雅工房 作品集

長編小説を中心に、中短編小説・コラムなどを発表しています。

捨てられた妻 ・ 今昔物語 ( 24 - 50 )

2017-02-10 10:14:05 | 今昔物語拾い読み ・ その6
          捨てられた妻 ・ 今昔物語 ( 24 - 50 )

今は昔、
筑前守源道済(ミナモトノミチナリ)という人がいた。和歌を詠む名人であった。
この人が、筑前国に下っていた時、ある侍の男が、長年連れ添ってきた妻を京より連れて、筑前守の供をして下ってきていた。その侍の男は、この国の女とねんごろになり、その女に心が移ってしまったので、そのままその女を妻にして、京より連れてきたもとの妻を忘れてしまった。

もとの妻は、異郷の地でもありどうする術もなく、夫に言った。「以前のように私と住んでほしいとは決して申しません。ただ、もし京に上る人がいたら、その人に私を京に連れて行くように頼んでください」と。
しかし、夫は全く耳を貸さず、しまいには、女のよこす手紙さえ見ようとしなかった。もとの妻を住んでいた家に残し、夫は今の妻の家に移り住み、もとの妻が無事でいるかどうかも全く気にとめようともしないので、もとの妻は嘆き悲しんでいるうちに、思いがけず病気になってしまった。

元気でいる時でさえ、夫を頼りに遥かな土地にやって来て心細いのに、夫が去り、食べ物を手に入れる手段さえ知らないので、あれこれとやりくりして飢えを凌いできたが、ましてや重い病気になってしまえば、どうしようもなく、わびしく心細く思いながら寝ていたが、京から連れて来た女の童がたった一人付き添っているだけであった。
病気になってしまって困っていることを、夫である男のもとに伝えさせたが、まったく聞こうともしなかった。
数日経つうちに、すっかり重態となり、女はとても心細く、知る人もいない異郷の地で死んで行くことを嘆き悲しんで、意識も確かでない状態で、震える手で何とか文を書き、付き添っている女の童に男のもとに行かせた。女の童は、その手紙を守の館に持って行ったが、男は手紙を取るとほんの少しばかり見て、返事を書こうともせず、「よし、分かった」とだけ言って、それ以上何も言わないので、女の童はどうしてよいか分からないままに帰って行った。
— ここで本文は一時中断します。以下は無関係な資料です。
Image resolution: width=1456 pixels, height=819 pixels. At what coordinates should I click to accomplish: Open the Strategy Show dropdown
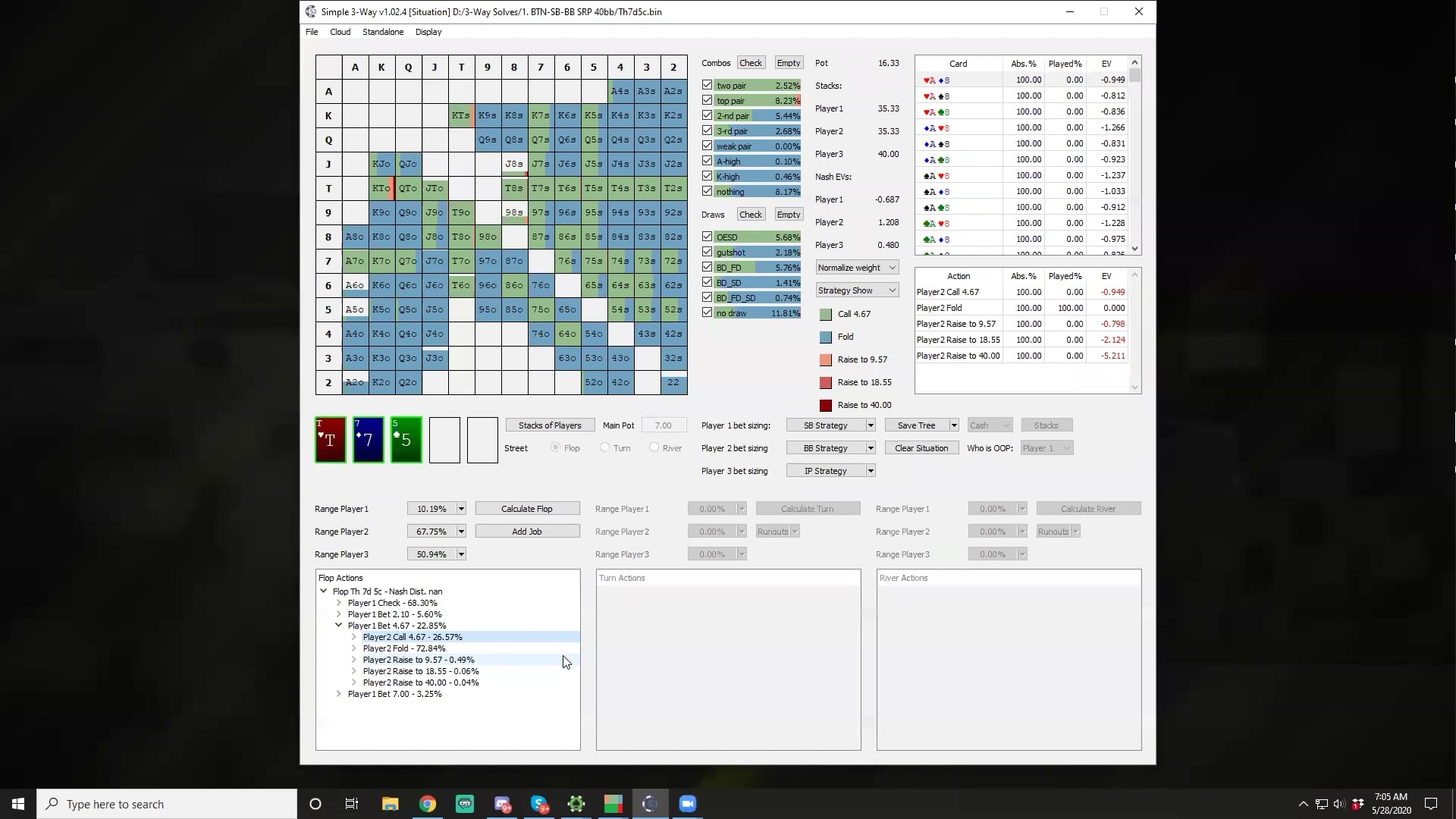pyautogui.click(x=857, y=290)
ところが、この男の同僚である侍が、放り出すように置かれているこの妻からの手紙を、何とはなく取り上げてみると、こう書いてあった。
 『 とへかしな いくよもあらじ つゆのみを しばしもことの はにやかかると 』と。
 ( もう一度だけおいでいただけないでしょうか。 もう露のような命ですが ほんのしばらくでも あなたの言葉で生き延びられるかもしれませんので。)
この侍はこれを見て、もともと情けのある男であったので、可愛そうに思うこと限りなかった。
「まことに、あきれ返った不人情な男だ」と思って、女を気の毒に思うあまり、「この事を、守(筑後守源道済)にお知らせしよう」と思い、この手紙を守にそっと見せると、守はこれを見て、夫である男を召して、「これはどういう事だ」と訊ねた。
男は、隠しきれず、事の一部始終を話したので、守は聞き終ると、「お前という奴は、不人情で、人とはいえないほどの薄情ものだ」と怒って、その妻のもとに人を遣って訪ねさせたが、女は、夫のもとに手紙を持って行かせたまま、女の童の帰りを待ちきれず、亡くなっていた。

使者は、帰ってその旨を守に報告すると、守は情けある人で、たいそう同情し、さっそく夫である男を呼んで、「私は、お前を長年目をかけて召し使ってきたことが、限りなく悔しい。お前は、人とは思えないような心の持ち主だ。近くで見ることなどとても堪えられない」と言って、男に任せていた仕事をすべて取り上げ、身を宿す所を一切与えず、国府の使者に命じて国外追放に処した。
そして、亡くなった妻の家に人を派遣して、遺骸を見苦しくないようにきちんと始末させ、僧などを指し向けて、葬儀万端、後の法要などを行わせた。

夫であった侍は、新しい妻のもとにも寄り付かせなかったので、どうすることも出来ず、京に上る人の船に乗せてもらい、ほんの少しばかりの貯えも持たずに上京した。情けの心のない者は、自分の心ゆえに、このようなことになるのである。
守は慈悲もあり、情けも深く、和歌をよく読む人であったので、このように人を哀れんだのである、
となむ語り伝へたるとや。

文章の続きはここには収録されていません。